London (August 2021): Introduced EIP-1559 fee burning. Generated 45 days of elevated activity before normalization.
Arrow Glacier (December 2021): Difficulty bomb delay. Minimal activity impact.
The Merge (September 2022): Transition to proof-of-stake. Created 60 days of elevated activity and attention.
Shanghai (April 2023): Enabled staking withdrawals. Generated 30 days of increased staking activity.
Fusaka (January 2025): Proto-danksharding preparation and fee market improvements.
This pattern reveals a consistent theme: technical upgrades generate temporary interest spikes rather than permanent activity level shifts. Fundamental adoption drivers—applications, user experience, and economic incentives—prove more determinative of long-term network growth.
Expert Perspectives on Network Evolution
Blockchain analysts outside JPMorgan offer complementary insights. Galaxy Digital’s research team notes that Ethereum’s evolving role as a settlement layer rather than execution environment represents natural protocol maturation. Their January 2025 report states: “Ethereum increasingly serves as security and finality backbone for Layer 2 ecosystems. Judging its success solely by mainnet metrics misses this architectural evolution.”
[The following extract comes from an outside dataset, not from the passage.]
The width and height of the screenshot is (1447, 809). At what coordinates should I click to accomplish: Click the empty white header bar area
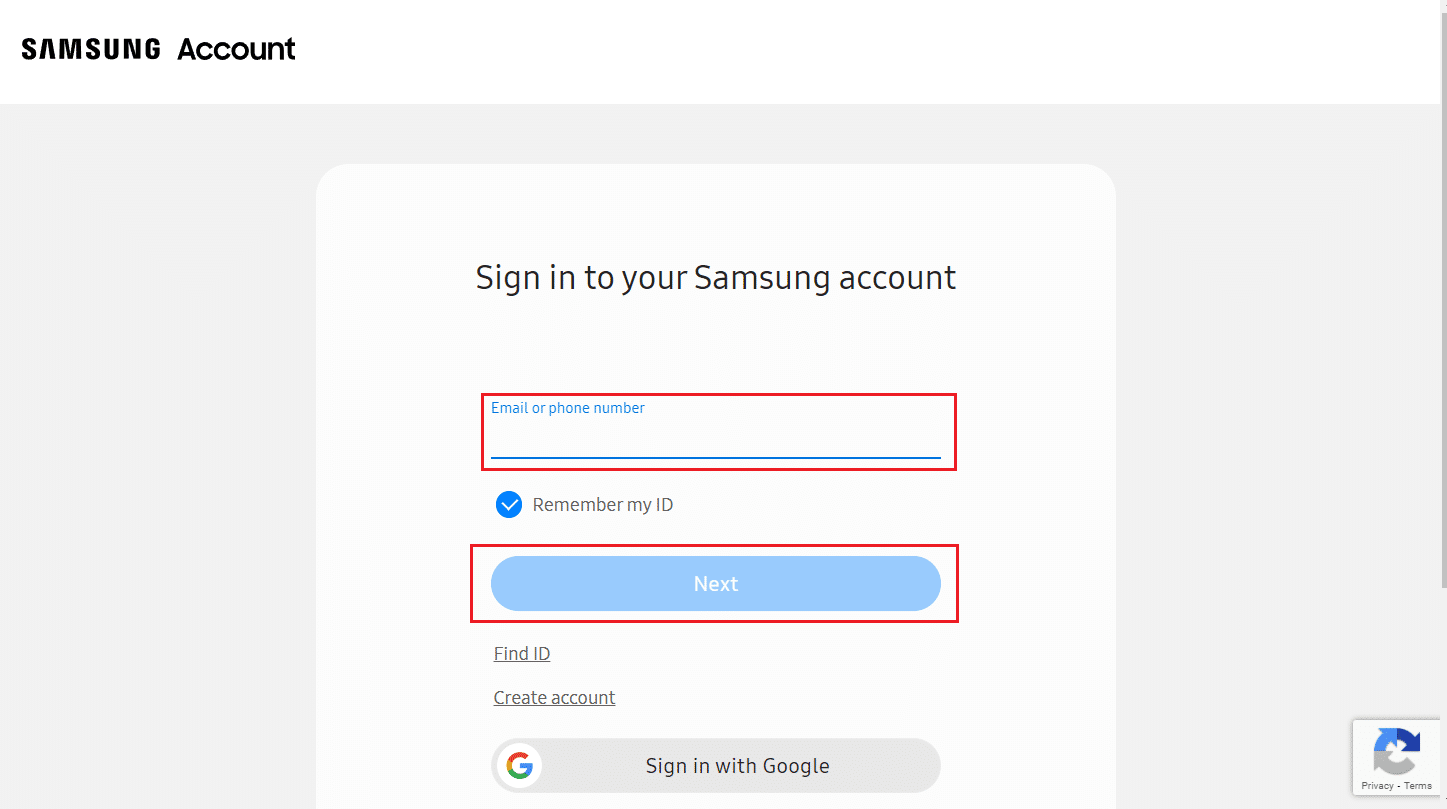coord(800,50)
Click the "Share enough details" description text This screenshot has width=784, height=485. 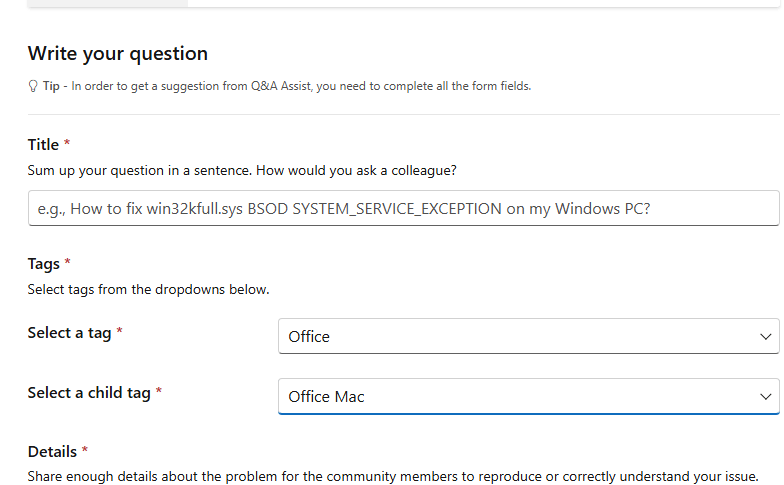point(392,476)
Meanwhile, CoinShares’ investment strategists highlight Ethereum’s continued dominance in decentralized finance and institutional adoption. Despite competitive pressures, Ethereum maintains 55% market share in total value locked across all DeFi protocols and hosts 80% of major stablecoin transactions.
Conclusion
JPMorgan’s analysis of Ethereum’s Fusaka upgrade presents a nuanced perspective on network evolution. While the upgrade delivers measurable technical improvements, structural ecosystem shifts toward Layer 2 solutions and competitive pressure from alternative blockchains create significant headwinds for sustained mainnet activity growth. The Ethereum Fusaka upgrade’s initial metrics likely represent another temporary spike in Ethereum’s ongoing evolution rather than a fundamental shift in network dynamics. Investors and ecosystem participants should monitor Layer 2 migration rates and ETH supply changes as more accurate indicators of Ethereum’s long-term trajectory than short-term upgrade-related activity fluctuations.
FAQs
Q1: What exactly is Ethereum’s Fusaka upgrade?
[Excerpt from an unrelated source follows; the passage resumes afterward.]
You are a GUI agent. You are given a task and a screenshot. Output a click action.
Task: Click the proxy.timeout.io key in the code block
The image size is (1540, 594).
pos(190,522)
The Fusaka upgrade, implemented January 8, 2025, introduces proto-danksharding preparation and fee market improvements to enhance Ethereum’s scalability and user experience. It represents another step in Ethereum’s multi-year roadmap toward full danksharding implementation.
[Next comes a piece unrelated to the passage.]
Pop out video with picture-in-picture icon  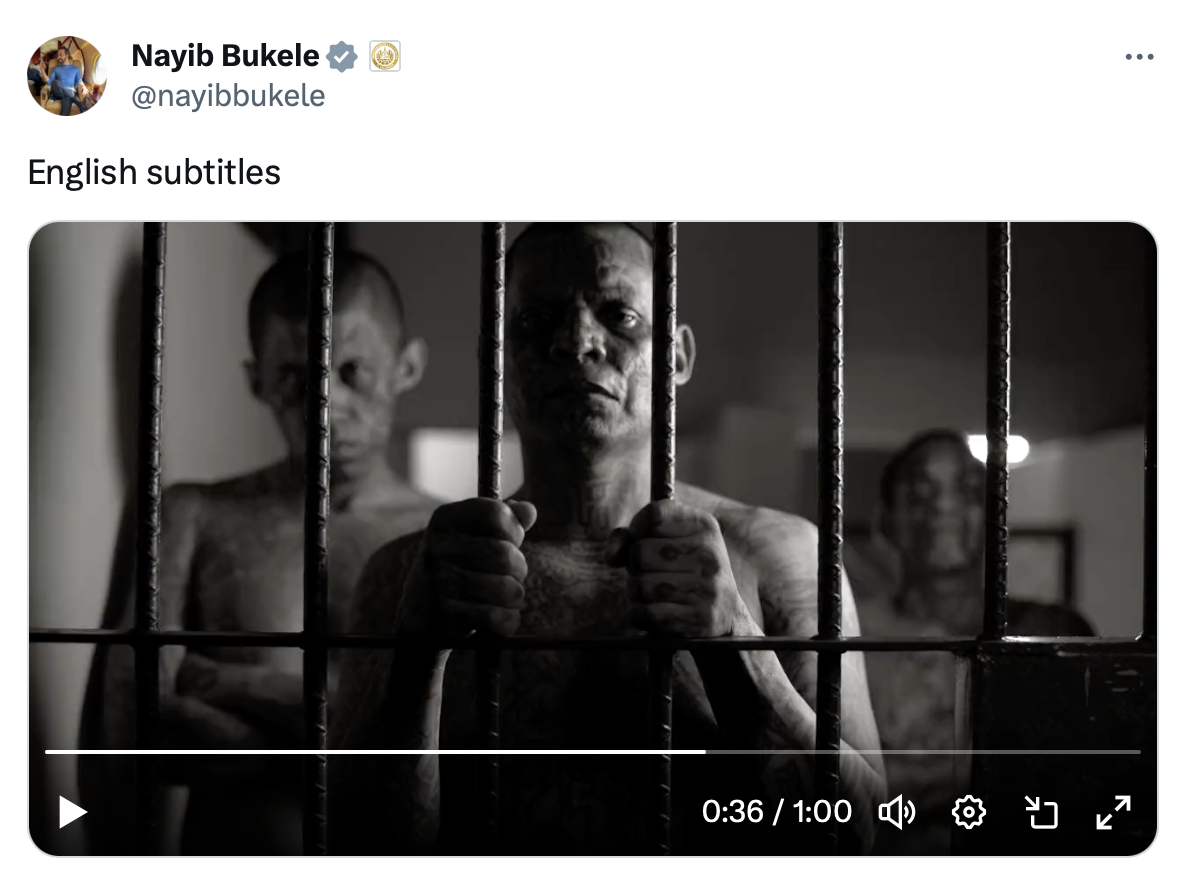pos(1042,812)
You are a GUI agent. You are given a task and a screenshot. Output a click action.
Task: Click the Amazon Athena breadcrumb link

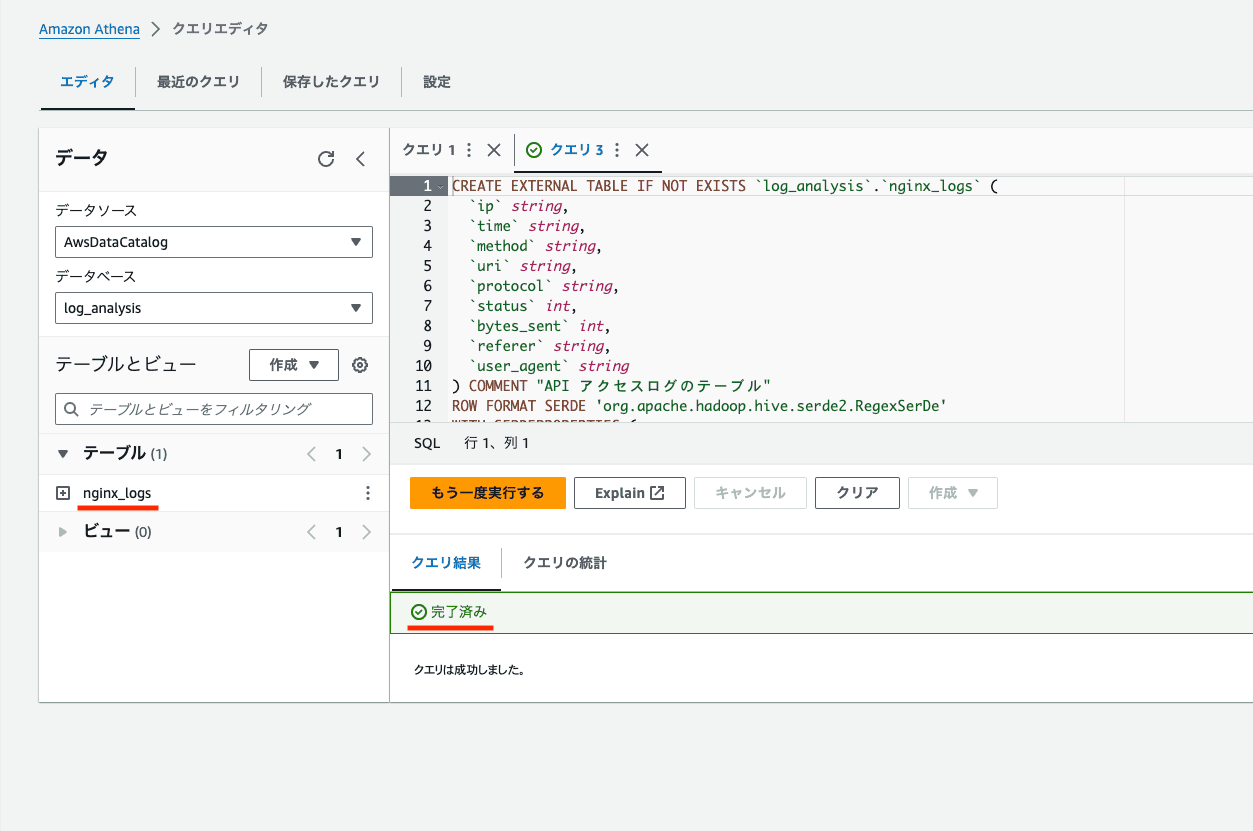pos(89,29)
Q2: Why does JPMorgan believe the Fusaka upgrade boost will be short-lived?
Historical data shows previous Ethereum upgrades generated temporary activity spikes that normalized within weeks. More importantly, structural shifts toward Layer 2 networks and competition from chains like Solana create sustained pressure on Ethereum mainnet activity regardless of technical improvements.
Q3: How does Layer 2 migration affect Ethereum’s economics?
When users transact on Layer 2 networks, they pay fees primarily to those networks rather than burning ETH through Ethereum’s base layer. This reduces the deflationary pressure from fee burns, potentially making ETH mildly inflationary if mainnet usage declines sufficiently.
Q4: What are the main competitors to Ethereum mentioned in the report?
JPMorgan specifically highlights Solana’s growth, noting its significantly higher transaction throughput and lower costs. The report also references broader competitive pressure from other Layer 1 blockchains and the cooling NFT/memecoin speculation that previously drove Ethereum activity.
Q5: Should Ethereum investors be concerned about this analysis?
The analysis suggests monitoring different metrics rather than immediate concern. Ethereum’s value proposition increasingly derives from its role as a secure settlement layer for Layer 2 ecosystems rather than direct mainnet usage. Investors should watch ETH supply changes and Layer 2 adoption rates as key indicators.